Do this —
Please return, unchanged, the lines from the one containing "Switch to Российская Гильдия Риэлторов tab" through the one containing "Looking at the", including both of those lines.

Material for the task —
⁂

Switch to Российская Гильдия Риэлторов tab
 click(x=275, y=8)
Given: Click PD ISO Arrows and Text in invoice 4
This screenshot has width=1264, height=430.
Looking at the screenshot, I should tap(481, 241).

⁂

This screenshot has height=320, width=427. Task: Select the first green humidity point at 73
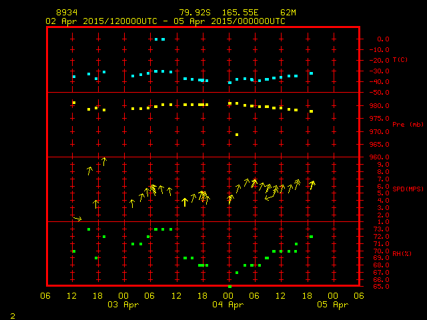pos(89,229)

⁂

Output of the task —
Switch to Российская Гильдия Риэлторов tab
 click(x=275, y=8)
Given: Click PD ISO Arrows and Text in invoice 4
This screenshot has width=1264, height=430.
Looking at the screenshot, I should tap(481, 241).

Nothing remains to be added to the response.